Of course we need to figure out what the code is doing, nobody suggested anything else.

JMANON
December 6, 2009 4:18 am

G
If, as Fox news says, the EPA Declare Carbon Dioxide a Public Danger, then where does that leave us?
At a guess, in a long hot summer drinking flat beer or flat coke and Champagne will be banned from sports winner’s rostrums.
Since we all breathe out CO2 I guess that makes us all public dangers and we will have to wear breathing equipment to filter out the CO2 from our exhaled breath returning only the inert gases to the atmosphere – each day we will take our cartridges of liquefied CO2 for disposal at $20 a pop ($5 to Al Gore).
Oh, we may all have to wear warning signs and have audible alerts that sound to signal our presence to blind people who won’t be able to hear us above their own audible alerts and through wearing their own breathing sets.
Pets will no longer be allowed except maybe kangaroos (because they don’t emit methane http://news.bbc.co.uk/1/hi/uk/7551125.stm), but then pets are on the way out anyway because they have a huge carbon footprint (http://www.telegraph.co.uk/earth/environment/climatechange/6416683/Pet-dogs-as-bad-for-planet-as-driving-4x4s-book-claims.html) and we can no longer afford the land to produce their food because so much is given over to biodiesel crops that there is barely enough left over for human food, mainly rice.

durox
December 6, 2009 4:20 am

[Completely off topic. ~dbs, mod.]

anna v
December 6, 2009 4:20 am

woodfortrees (Paul Clark) (03:38:54) :
After the horse escapes from the barn, a lot of thought can be given on how it had been secured and if the door was safe.
As a particle physicist I have written a lot of code, fortran that is, because that was the language of my time. We used to put C in the first letter of a comments line. If any of the two scenaria you give were true, there should have been a comment about it, of the form:
; temporary fudge to test the bla bla.
or
; temporary fudge to test extraneous forcings
and for good measure
; to be removed from normal runs.
The reason is because a lot of graduate students get hold of codes, and it is not the job of the programmer to set riddles, but to have a clear path for the next person wading in and checking and using the code.
Since these caveats are not there, the simplest explanation is that the code was used or would be used as is for data processing, certainly by an unsuspecting graduate student.
I believe in KISS ( keep it simple stupid).

Jim
December 6, 2009 4:20 am

It seems (paranoia perhaps), that all the major search engines are trying to play the skeptics (sites, news etc..) down.. Has anybody else noticed? Delaying news stories, typing climategate etc..?

Peter
December 6, 2009 4:23 am

The BIG question is why the ‘fudge’ code was there in the first place.
The excuses I’ve heard are:
a) “to see what effect it would have”. But why would you need a computer program to tell you what effect multiplying a number by 2.5 would have?
b)”to facilitate calibration of the data”. Hang on there. If you don’t have reliable data for a period, you leave that period out of the calibration – you don’t substitute ‘made-up’ data.

December 6, 2009 4:24 am

Marc Sheppard explains THE TRICK
http://www.americanthinker.com/2009/12/understanding_climategates_hid.html
This is where the focus has to be, and thr FOIA violations.

December 6, 2009 4:26 am

Sheppard:
” the decline Jones so urgently sought to hide was not one of measured temperatures at all, but rather figures infinitely more important to climate alarmists – those determined by proxy reconstructions. “

Peter
December 6, 2009 4:29 am

IDL_chap:

To me, this looks like someone experimenting with the data, which doesn’t really mean anything.

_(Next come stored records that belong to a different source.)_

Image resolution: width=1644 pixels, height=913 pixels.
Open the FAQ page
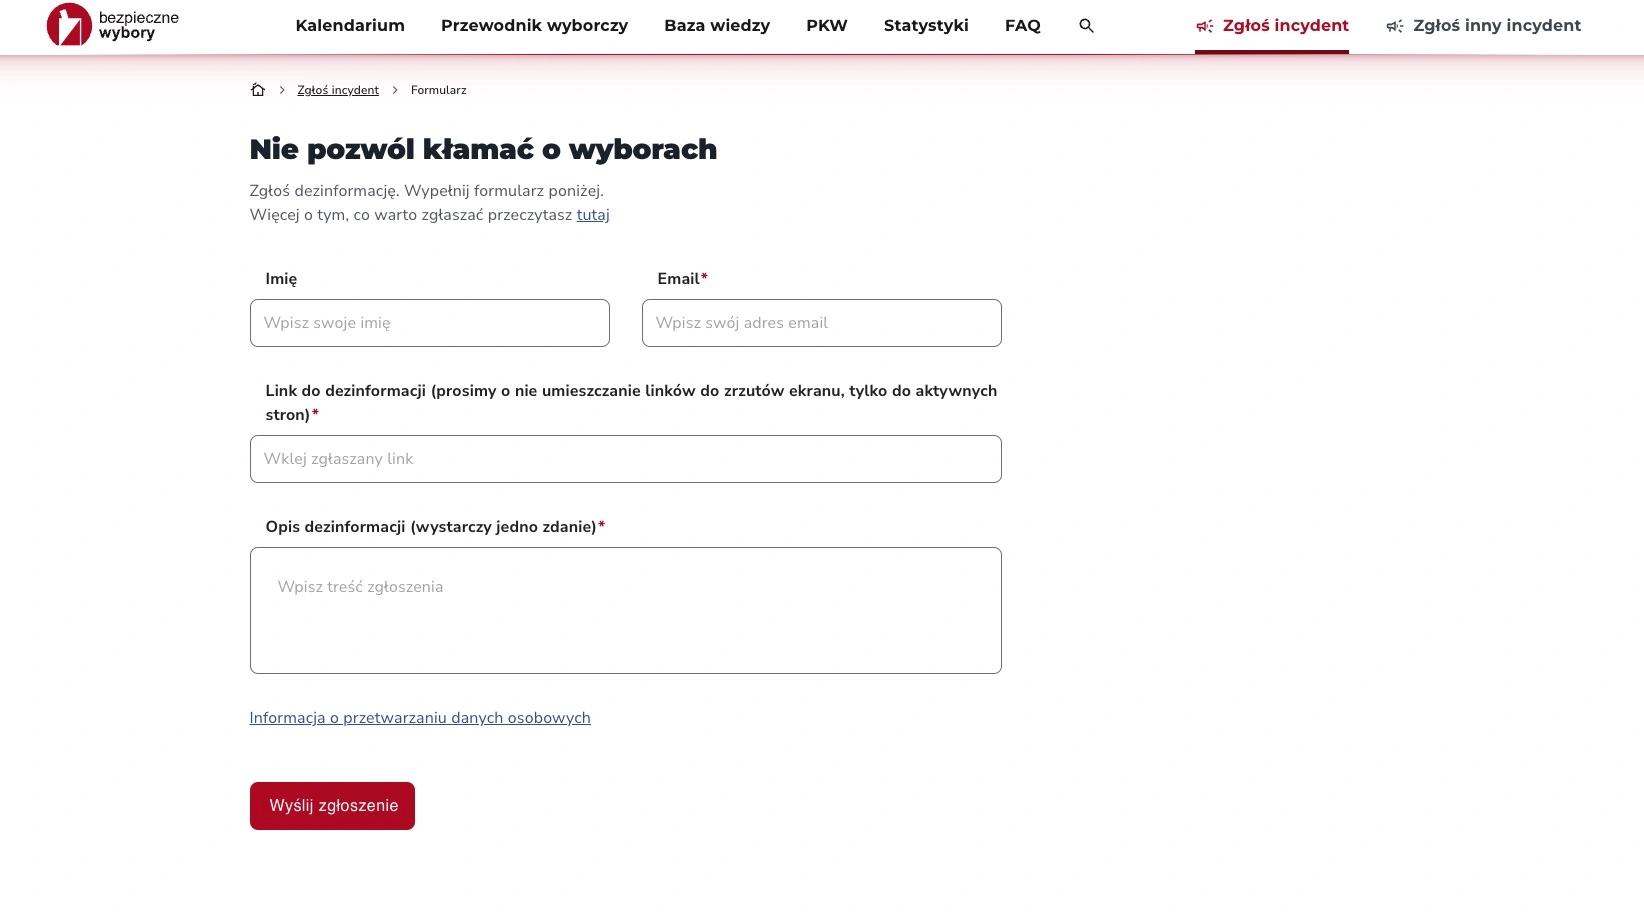pyautogui.click(x=1023, y=26)
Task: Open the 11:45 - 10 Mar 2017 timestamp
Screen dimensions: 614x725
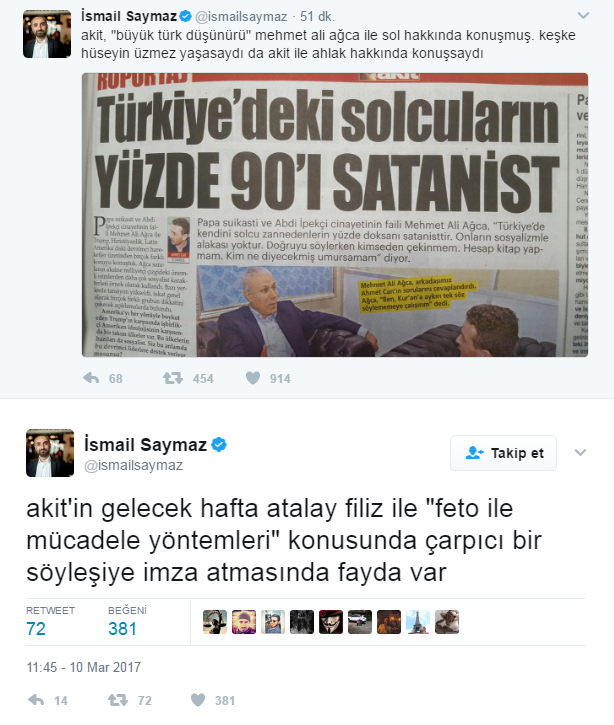Action: point(84,667)
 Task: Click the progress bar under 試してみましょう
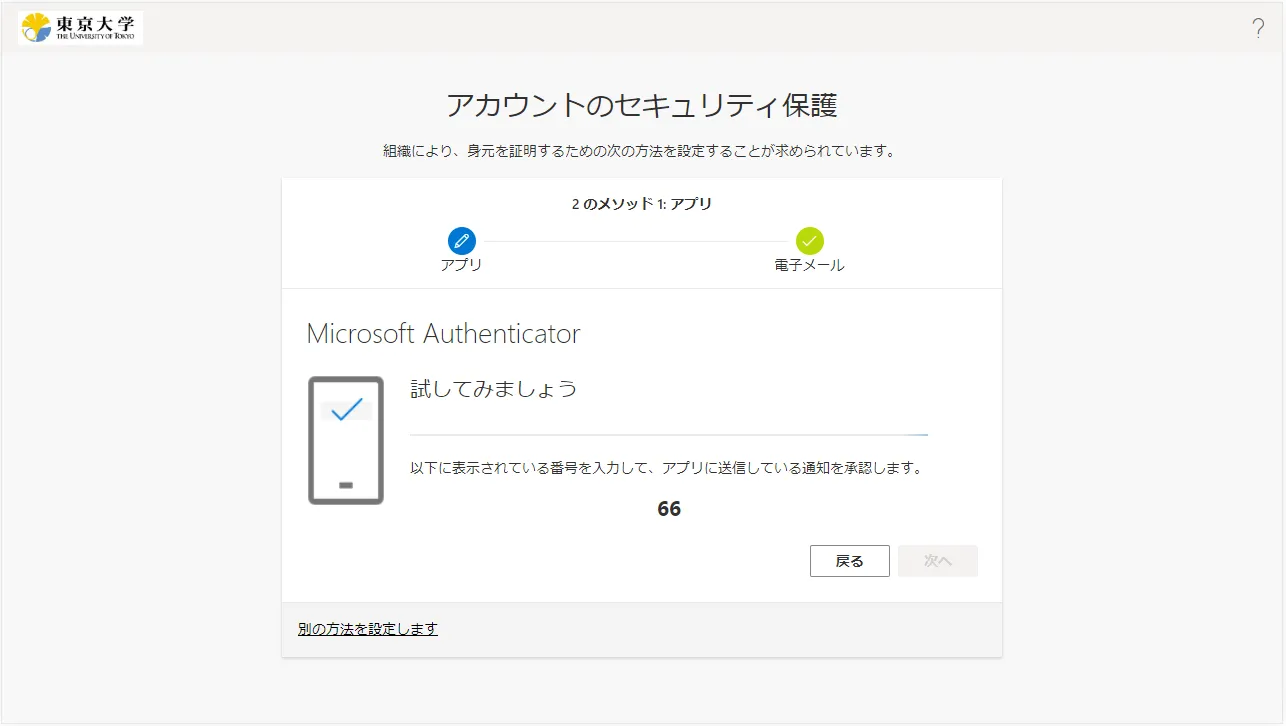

It speaks volumes about the mindset of those involved.

December 6, 2009 4:32 am

Peter (04:23:00) :
The BIG question is why the ‘fudge’ code was there in the first place
Absolutely spot on. And the word itself ‘fudge’ speaks volumes all by itself.

December 6, 2009 4:34 am

Anna V: Does not
;****** APPLIES A VERY ARTIFICIAL CORRECTION FOR DECLINE*********
amount to much the same caveat? Certainly if I wanted to actually fudge something without anyone knowing, a 15-star comment wouldn’t be my first thought.